L’écrivain·e : personnage principal de la rentrée littéraire ?

Tous les ans, je cherche les thèmes qui agitent la rentrée littéraire… car souvent plusieurs romans abordent des thématiques communes, évidemment sous différents angles. L’année dernière la crise écologique avait surgi dans mes lectures ; cette année, sans être la thématique principale, la figure de l’écrivain•e me semble tenir une bonne place.

Je vais commencer par un de mes réels coups de cœur de cette rentrée : le roman de Kaouther Adimi « Au vent mauvais ». Je l’avais découverte avec « Nos richesses », « Au vent mauvais » était sur le haut de ma pile.

L’histoire commence dans une librairie, lors d’une rencontre avec un auteur. Dans son roman, il nous raconte l’histoire de Leïla et Tarek, dans un village d’Algérie au début du 20e siècle. C’est cette histoire dans laquelle nous sommes embarquées : une fresque qui raconte la colonisation, la guerre, l’exil, mais aussi de manière plus intime, l’amour, la famille, l’amitié, la colère, les regrets … L’auteur n’est pas à proprement parlé le personnage principal mais son rôle a de l’importance dans l’histoire de Leïla et Tarek et pose la question de la véracité dans le roman, de la part de l’inventé et du réel dans toute histoire.

Cela en étonnera certain•e•s mais je vais mettre en parallèle les 2 romans suivants ; celui de Virginie Despentes et celui de Sally Rooney.

L’une est française, a grandi dans les années 70 ; l’autre est irlandaise et a grandi dans les années 2000. Toutes 2 parlent de notre époque, des questionnements qui surgissent, de la dépression, du confinement de 2020, des réseaux sociaux, de l’addiction. Toutes 2 ont choisi d’utiliser la correspondance comme forme littéraire et d’introduire l’une un auteur banni, l’autre une autrice à succès. Ces romans que l’on pourrait qualifier de chroniques sociales font sourire, grincer des dents, réfléchir, d’appréhender le monde d’un autre point de vue quelque soit la génération dont nous sommes issu•es. Et il est toujours un moment où l’on veut prendre son stylo pour noter/surligner/souligner un passage, une phrase bien sentie.

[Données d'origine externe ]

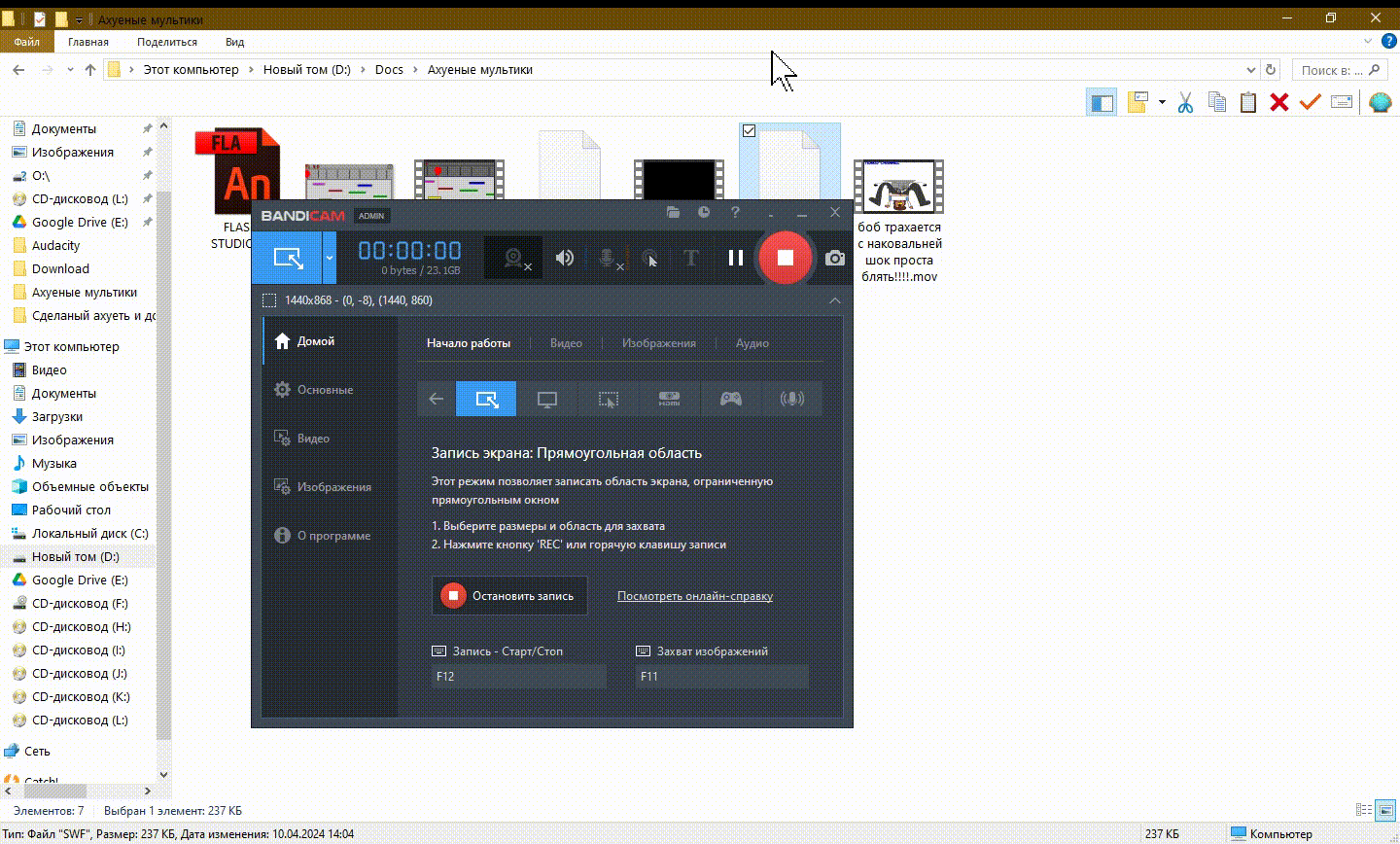Viewport: 1400px width, 844px height.
Task: Select the audio-only recording mode icon
Action: coord(792,399)
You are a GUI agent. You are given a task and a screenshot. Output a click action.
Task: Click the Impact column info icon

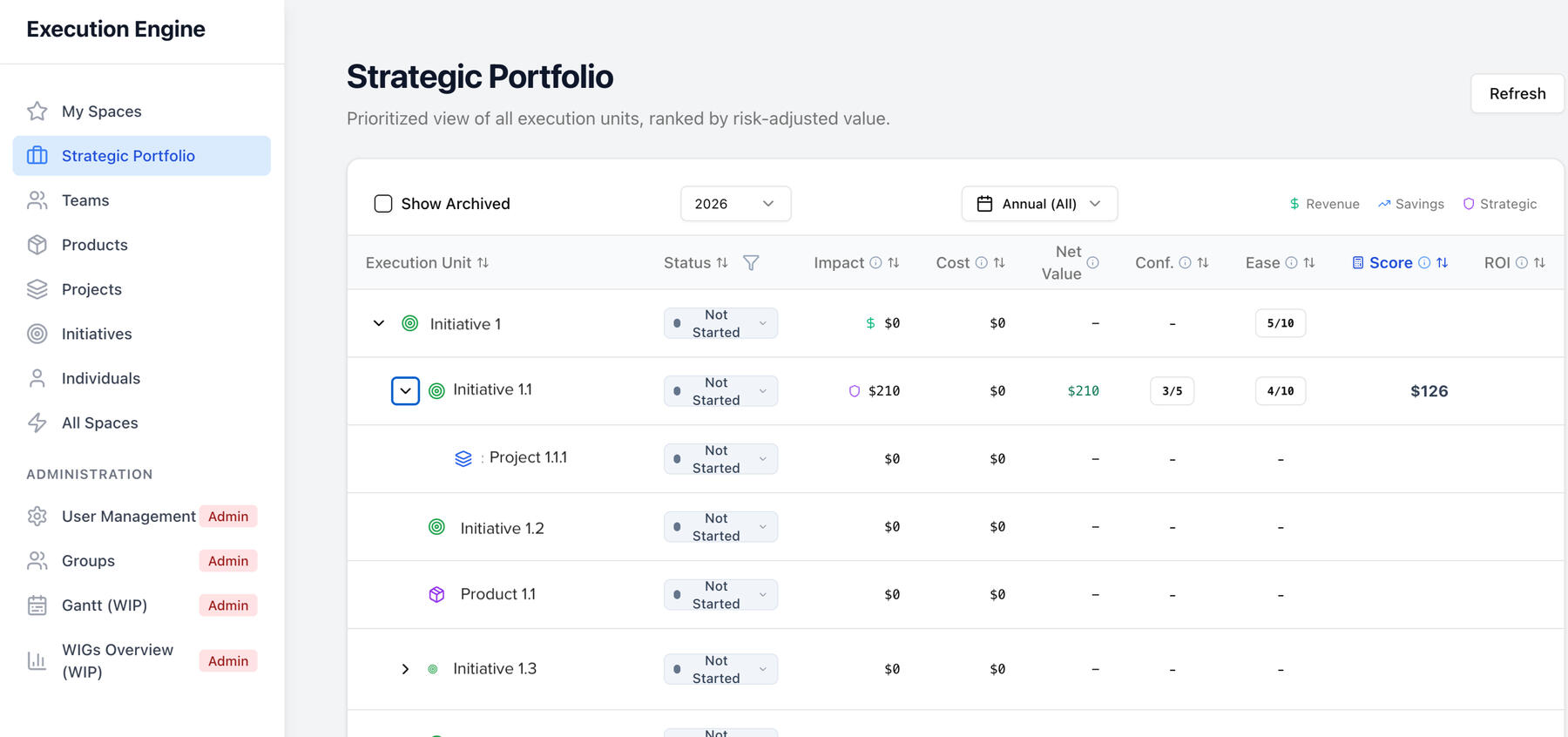pos(875,262)
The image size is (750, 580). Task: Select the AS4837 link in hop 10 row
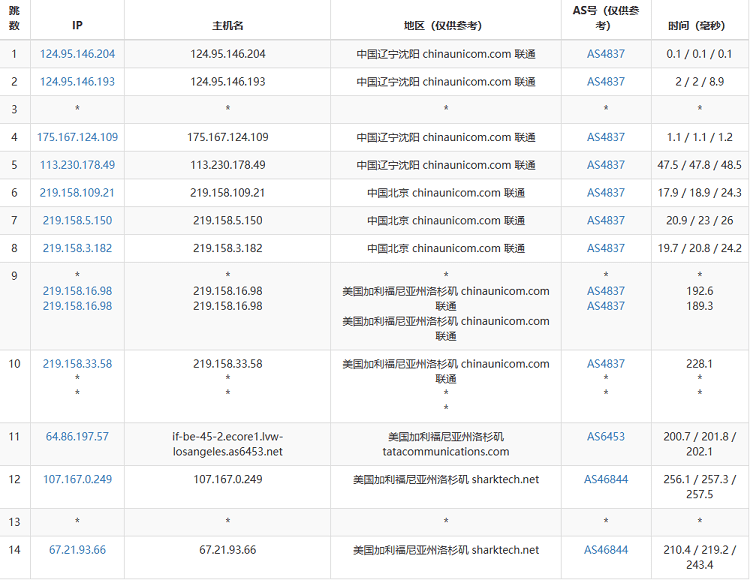pyautogui.click(x=605, y=364)
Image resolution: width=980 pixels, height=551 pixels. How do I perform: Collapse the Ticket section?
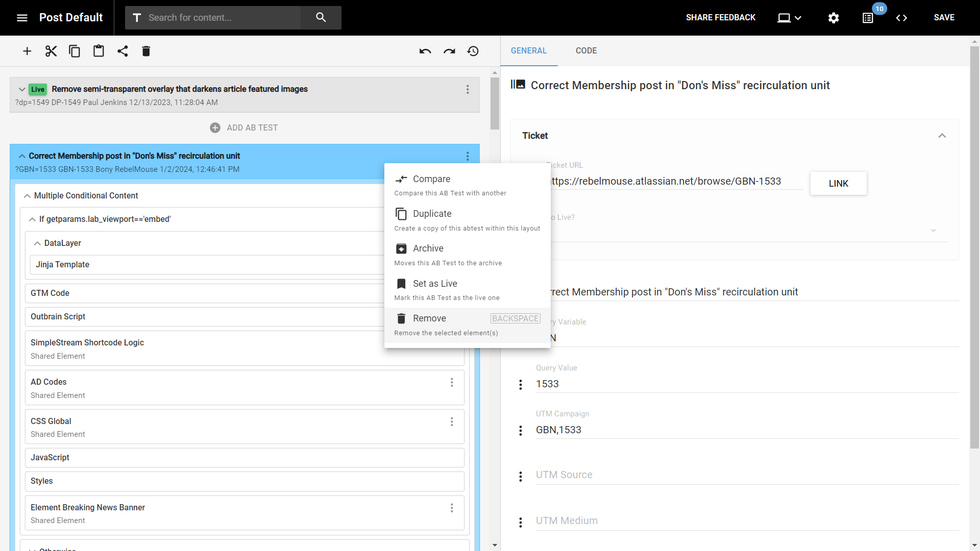pos(941,136)
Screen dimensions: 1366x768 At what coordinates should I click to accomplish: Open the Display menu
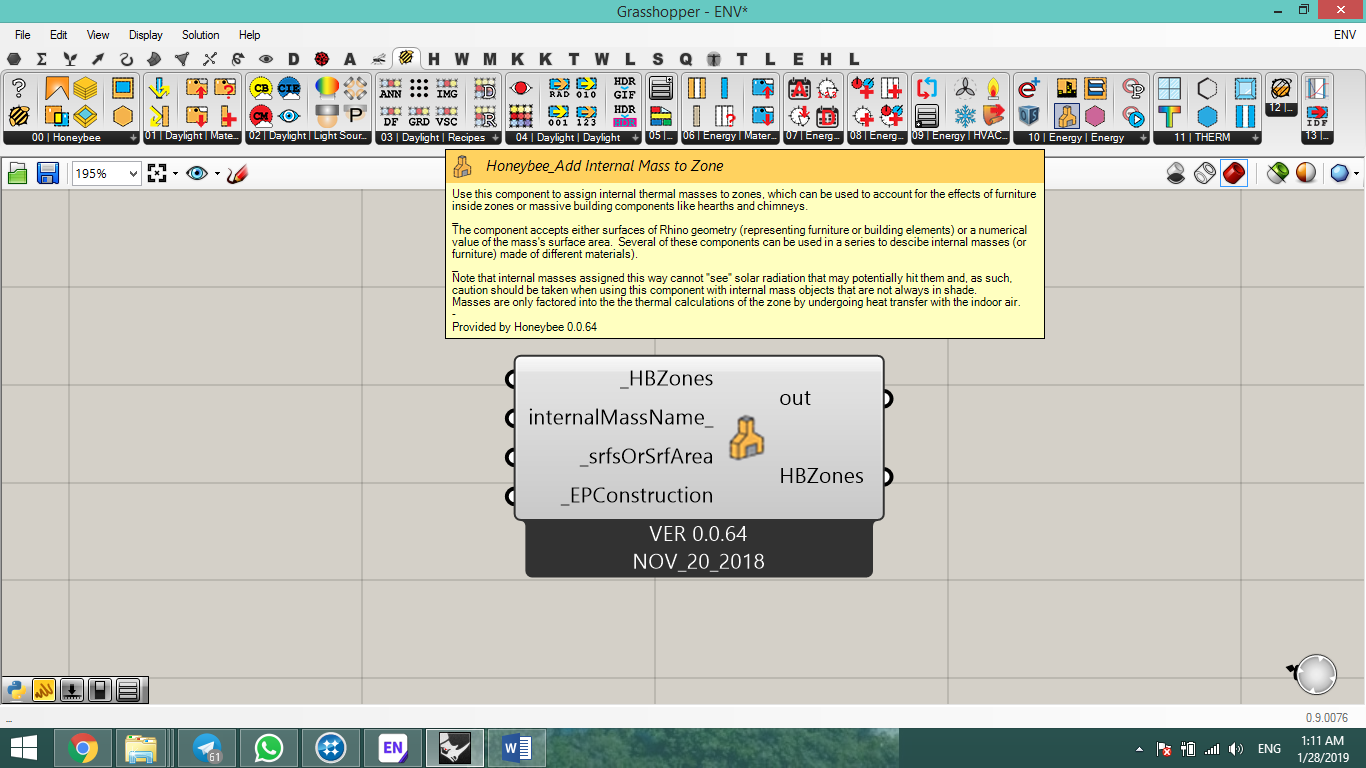pyautogui.click(x=146, y=35)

En fait, mon problème, c’est que tout le monde m’énerve parce que personne n’a les réponses et que, moi non plus, je n’en ai aucune. Et qui suis-je pour demander aux autres de faire preuve d’humilité et d’un minimum d’ouverture d’esprit ? Qu’est-ce que j’ai déjà donné à ce monde pour en exiger autant en échange ? Je pourrais me transformer en tas de poussière, tout le monde s’en foutrait, et c’est très bien comme ça.

Sally Rooney, Où es-tu monde admirable ?

Dans le récit que Lola Lafon propose dans la collection « Ma nuit au musée », « Quand tu écouteras cette chanson », elle rappelle qu’Anne Frank est avant tout écrivaine et pas seulement une adolescente écrivant son journal intime (que beaucoup d’entre nous ont sûrement eu entre les mains au collège) alors qu’elle se cache avec sa famille dans une maison d’Amsterdam, devenue aujourd’hui musée.

Cette nuit passée au Musée Anne Frank, dans l’Annexe, est l’occasion, pour Lola Lafon de revenir sur la figure de la « jeune fille juive la plus connue et admirée au monde », sur l’histoire de la Shoah, sur sa propre histoire et sur son rapport à l’écriture. Elle nous livre un récit poignant, délicat, intime, universel et nécessaire et me laisse à penser que je suis passée à côté du « Journal » quand je l’ai lu en 4ème, peut-être devrais-je le relire.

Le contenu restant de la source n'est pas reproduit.